Urea transporter evolution: deep conservation, recent adaptation in mammals, and maintenance of the Jka/Jkb polymorphism in the past ~ 110,000 years

Urea is a central metabolite and many organisms encode membrane integral urea transporters (UTs). Here, we combined motif homology searches, phylogenetics, and molecular evolution with paleogenomics to investigate the evolutionary dynamics of UTs from prokaryotes to human populations. We discovered previously unknown combinations of UT domains with other functional modules in metazoa, protists, and bacteria, suggesting a wider range of functions and regulatory mechanisms for UTs than previously understood. The early origin of UT domains allowed the identification of specific residues that have remained conserved across billions of years. Contestually, we found evidence that UT-B was a target of positive selection in mammals.
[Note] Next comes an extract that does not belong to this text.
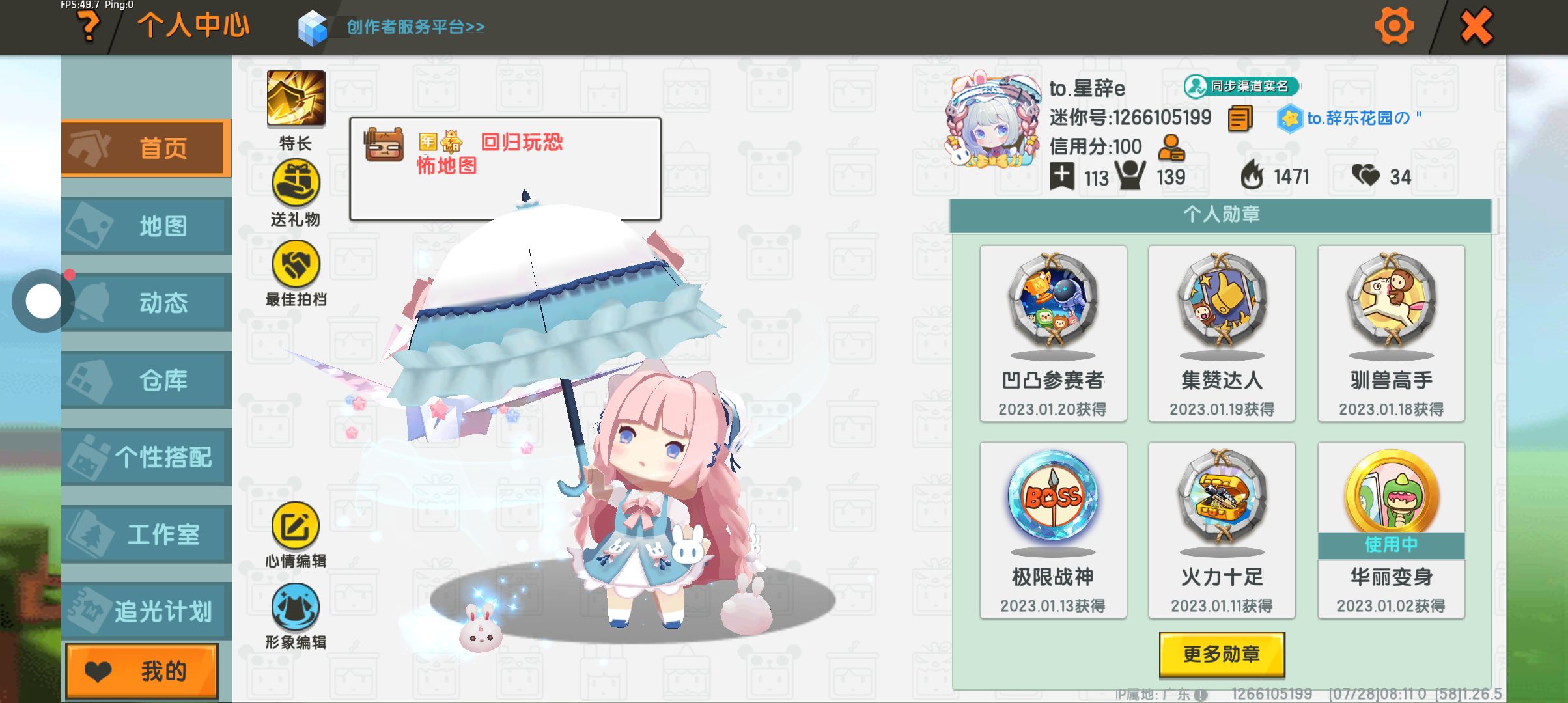Tap the floating white circle assistive button
Image resolution: width=1568 pixels, height=703 pixels.
click(43, 301)
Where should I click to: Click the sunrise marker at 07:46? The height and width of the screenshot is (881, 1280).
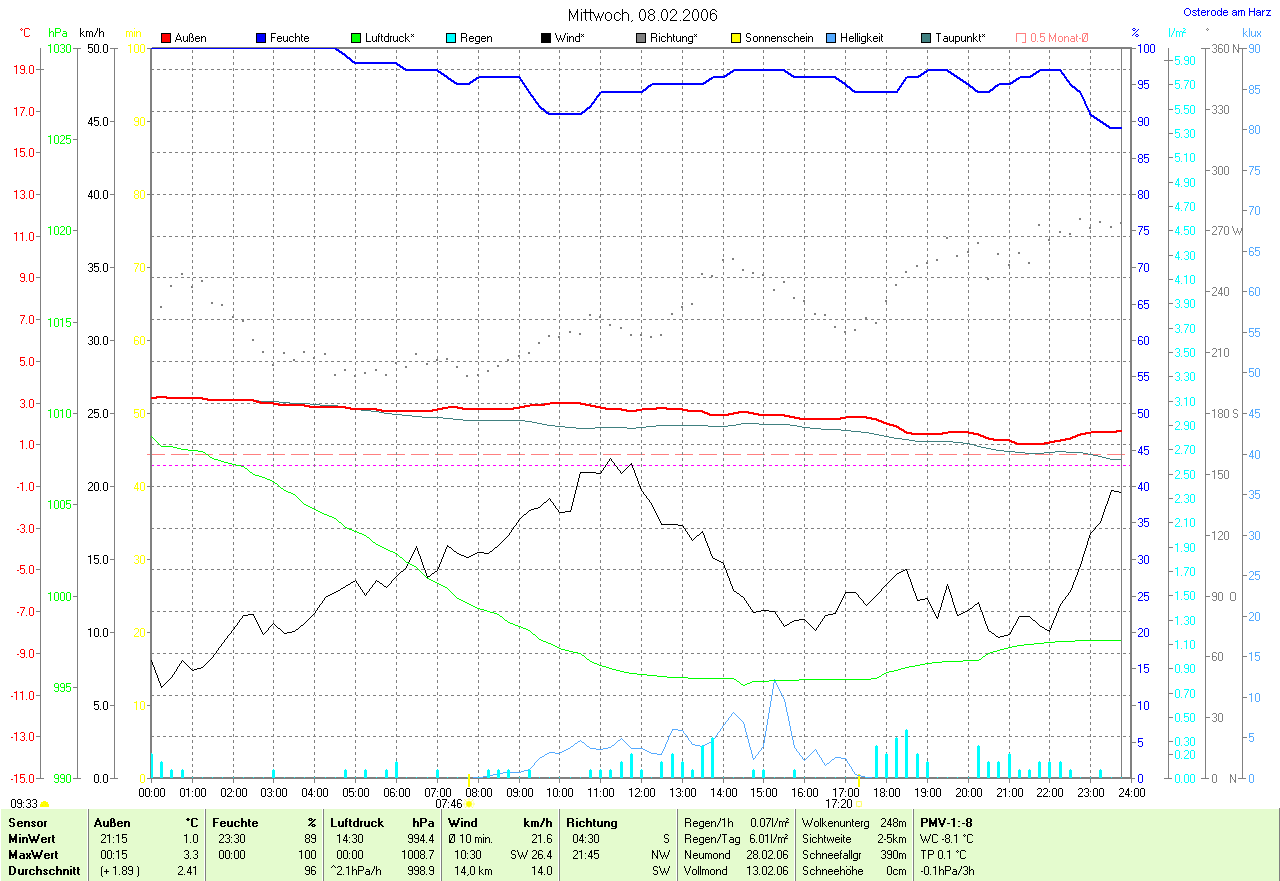tap(469, 803)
In particular, selection targeted UT-B in bats, primates and rodents, possibly as the result of a pressure exerted by blood pathogens. In human populations, a single variant (Asp280Asn) in the UT-B protein is responsible for the common Kidd blood group antigens. Here we provide direct evidence for the temporal stability of the Asp280Asn polymorphism over ~ 110,000 years in Europe and Asia. While we previously proposed this variant to be under balancing selection, this study is the first to use ancient DNA to track its allele frequency through deep time. This novel application of paleogenomics confirms that the polymorphism was maintained at stable frequencies over time, in different European sub-regions, and across continents. Our data show how paleogenomics can provide information on the selective processes in humans, not only limited to directional selection, but also to balancing selection.